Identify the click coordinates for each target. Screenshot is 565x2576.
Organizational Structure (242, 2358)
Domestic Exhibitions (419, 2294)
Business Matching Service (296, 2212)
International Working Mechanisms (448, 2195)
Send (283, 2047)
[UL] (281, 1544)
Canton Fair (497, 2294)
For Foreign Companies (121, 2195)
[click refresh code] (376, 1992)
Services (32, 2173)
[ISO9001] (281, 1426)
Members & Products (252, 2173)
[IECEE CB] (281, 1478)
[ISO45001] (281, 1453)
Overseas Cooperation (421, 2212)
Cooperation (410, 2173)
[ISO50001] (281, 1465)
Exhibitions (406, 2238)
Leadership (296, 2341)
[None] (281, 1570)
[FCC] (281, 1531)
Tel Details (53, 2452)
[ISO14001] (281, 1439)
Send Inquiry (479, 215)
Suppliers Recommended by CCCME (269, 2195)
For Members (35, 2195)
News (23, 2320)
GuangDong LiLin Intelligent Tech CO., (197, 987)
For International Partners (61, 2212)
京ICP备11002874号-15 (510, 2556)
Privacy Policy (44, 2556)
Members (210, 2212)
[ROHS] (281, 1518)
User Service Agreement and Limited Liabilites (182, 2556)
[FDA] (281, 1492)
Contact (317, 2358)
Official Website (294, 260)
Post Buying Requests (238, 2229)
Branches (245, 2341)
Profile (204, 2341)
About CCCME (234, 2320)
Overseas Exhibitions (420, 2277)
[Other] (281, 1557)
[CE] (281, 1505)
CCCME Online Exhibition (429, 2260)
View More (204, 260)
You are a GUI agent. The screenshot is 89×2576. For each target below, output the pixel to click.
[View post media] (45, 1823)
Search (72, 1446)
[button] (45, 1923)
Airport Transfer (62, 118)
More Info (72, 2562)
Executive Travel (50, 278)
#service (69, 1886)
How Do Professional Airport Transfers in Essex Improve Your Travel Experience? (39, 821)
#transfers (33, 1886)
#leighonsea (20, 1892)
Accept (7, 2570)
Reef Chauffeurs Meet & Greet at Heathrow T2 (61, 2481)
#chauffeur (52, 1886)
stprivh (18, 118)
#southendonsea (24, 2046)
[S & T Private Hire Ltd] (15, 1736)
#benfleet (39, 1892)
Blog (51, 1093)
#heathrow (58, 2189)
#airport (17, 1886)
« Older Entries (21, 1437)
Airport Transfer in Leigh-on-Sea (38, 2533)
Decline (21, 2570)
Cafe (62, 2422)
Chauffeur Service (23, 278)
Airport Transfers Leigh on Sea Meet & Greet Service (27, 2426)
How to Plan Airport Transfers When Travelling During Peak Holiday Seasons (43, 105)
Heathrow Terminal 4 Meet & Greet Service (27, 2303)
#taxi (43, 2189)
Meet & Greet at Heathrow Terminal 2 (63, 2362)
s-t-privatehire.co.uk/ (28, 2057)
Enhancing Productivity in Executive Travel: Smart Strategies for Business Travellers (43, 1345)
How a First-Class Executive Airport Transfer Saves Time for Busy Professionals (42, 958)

════════════════════

From the line containing "Suppliers Recommended by CCCME (269, 2195)" through the last line of the records above, reproduce every line exactly.

Suppliers Recommended by CCCME (269, 2195)
For Members (35, 2195)
News (23, 2320)
GuangDong LiLin Intelligent Tech CO., (197, 987)
For International Partners (61, 2212)
京ICP备11002874号-15 (510, 2556)
Privacy Policy (44, 2556)
Members (210, 2212)
[ROHS] (281, 1518)
User Service Agreement and Limited Liabilites (182, 2556)
[FDA] (281, 1492)
Contact (317, 2358)
Official Website (294, 260)
Post Buying Requests (238, 2229)
Branches (245, 2341)
Profile (204, 2341)
About CCCME (234, 2320)
Overseas Exhibitions (420, 2277)
[Other] (281, 1557)
[CE] (281, 1505)
CCCME Online Exhibition (429, 2260)
View More (204, 260)
You are a GUI agent. The screenshot is 89×2576. For each target below, output the pixel to click.
[View post media] (45, 1823)
Search (72, 1446)
[button] (45, 1923)
Airport Transfer (62, 118)
More Info (72, 2562)
Executive Travel (50, 278)
#service (69, 1886)
How Do Professional Airport Transfers in Essex Improve Your Travel Experience? (39, 821)
#transfers (33, 1886)
#leighonsea (20, 1892)
Accept (7, 2570)
Reef Chauffeurs Meet & Greet at Heathrow T2 (61, 2481)
#chauffeur (52, 1886)
stprivh (18, 118)
#southendonsea (24, 2046)
[S & T Private Hire Ltd] (15, 1736)
#benfleet (39, 1892)
Blog (51, 1093)
#heathrow (58, 2189)
#airport (17, 1886)
« Older Entries (21, 1437)
Airport Transfer in Leigh-on-Sea (38, 2533)
Decline (21, 2570)
Cafe (62, 2422)
Chauffeur Service (23, 278)
Airport Transfers Leigh on Sea Meet & Greet Service (27, 2426)
How to Plan Airport Transfers When Travelling During Peak Holiday Seasons (43, 105)
Heathrow Terminal 4 Meet & Greet Service (27, 2303)
#taxi (43, 2189)
Meet & Greet at Heathrow Terminal 2 (63, 2362)
s-t-privatehire.co.uk/ (28, 2057)
Enhancing Productivity in Executive Travel: Smart Strategies for Business Travellers (43, 1345)
How a First-Class Executive Airport Transfer Saves Time for Busy Professionals (42, 958)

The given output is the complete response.